Triazinyl-graphdiyne induces electron directional migration to drive charge separation of CdS for photocatalytic hydrogen evolution

Abstract

Solar photocatalytic hydrogen generation is crucial for addressing energy and environmental challenges. The high recombination rate and limited redox capability of photocatalysts hamper the broad utilization of photocatalytic water splitting for hydrogen generation, necessitating the development of efficient co-catalysts for effective separation of photo-generated electron–hole pairs. In this work, a strategy was developed for the rapid preparation of triazine-graphdiyne (TA-GDY) using mechanical ball milling and its complexation with CdS, with a hydrogen production activity as high as 62.48 mmol g⁻¹. The experimental results demonstrate that TA-GDY not only enhances the carrier separation efficiency, but more importantly, the nitrogen atoms and the alkyne bonds collectively facilitate electron migration, leading to the formation of a centre for aggregating photogenerated electrons.
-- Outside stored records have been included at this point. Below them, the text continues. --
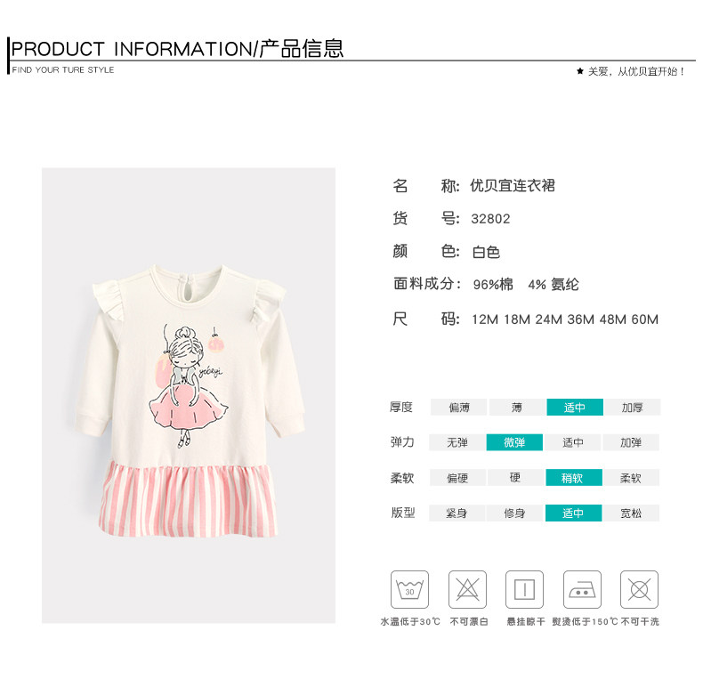
Task: Select the highlighted 微弹 elasticity option
Action: 514,442
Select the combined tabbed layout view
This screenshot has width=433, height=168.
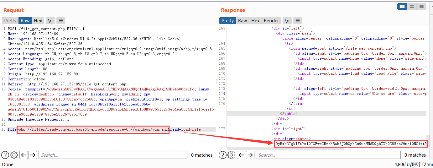[421, 6]
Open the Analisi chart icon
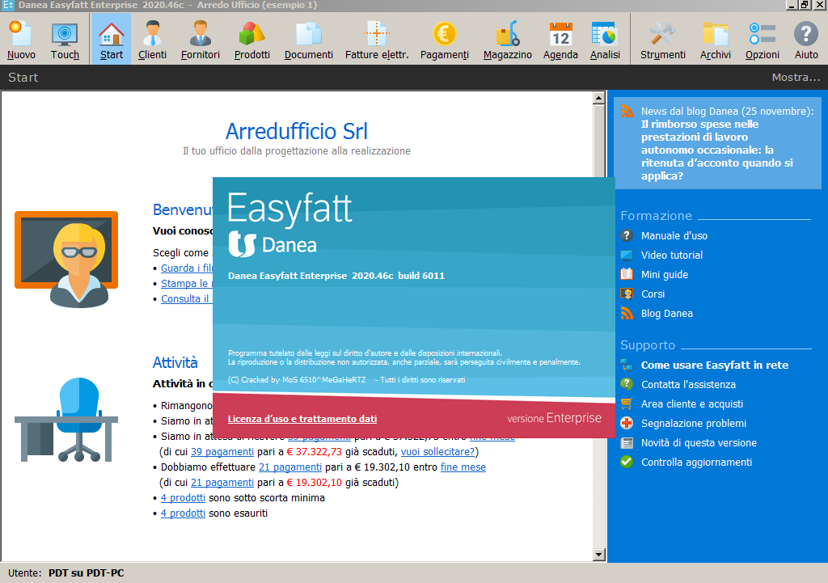 coord(604,40)
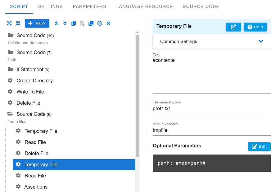This screenshot has height=192, width=276.
Task: Click the Filename Pattern input field
Action: click(211, 109)
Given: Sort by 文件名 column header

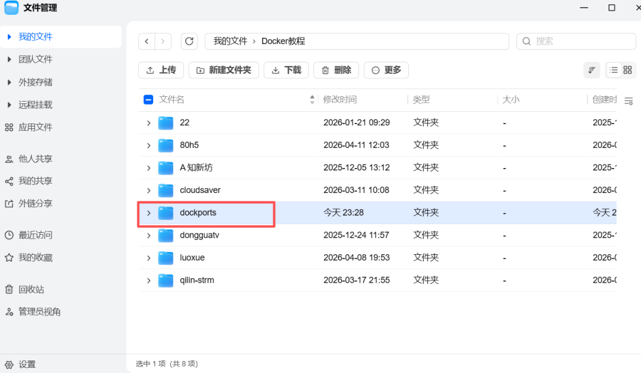Looking at the screenshot, I should click(x=172, y=100).
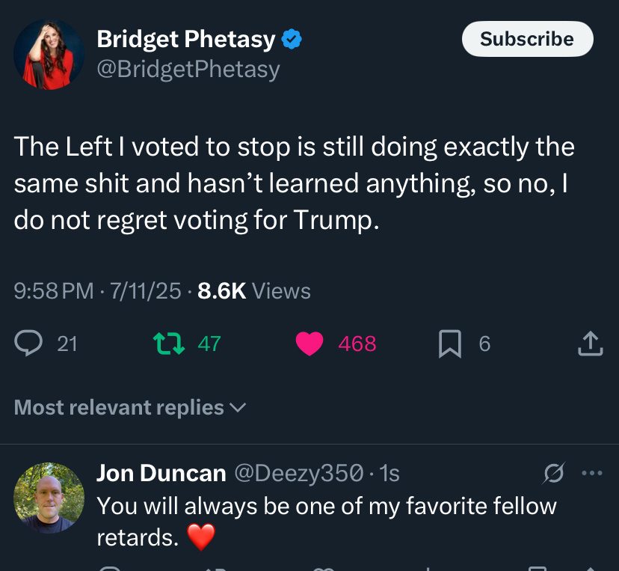Unlike the post via the pink heart
This screenshot has height=571, width=619.
310,343
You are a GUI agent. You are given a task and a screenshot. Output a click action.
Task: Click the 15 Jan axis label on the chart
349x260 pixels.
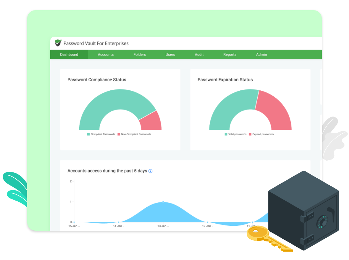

This provides an adsorption-reduced active site for efficient H₂ production and exhibits a strong H⁺ trapping ability. Moreover, the construction of Schottky heterojunctions in photocatalytic hydrogen production was corroborated by in situ XPS and theoretical calculations. This work presents a viable approach for the design and induction of electron-directed migration of novel graphdiyne in heterojunction photocatalysts.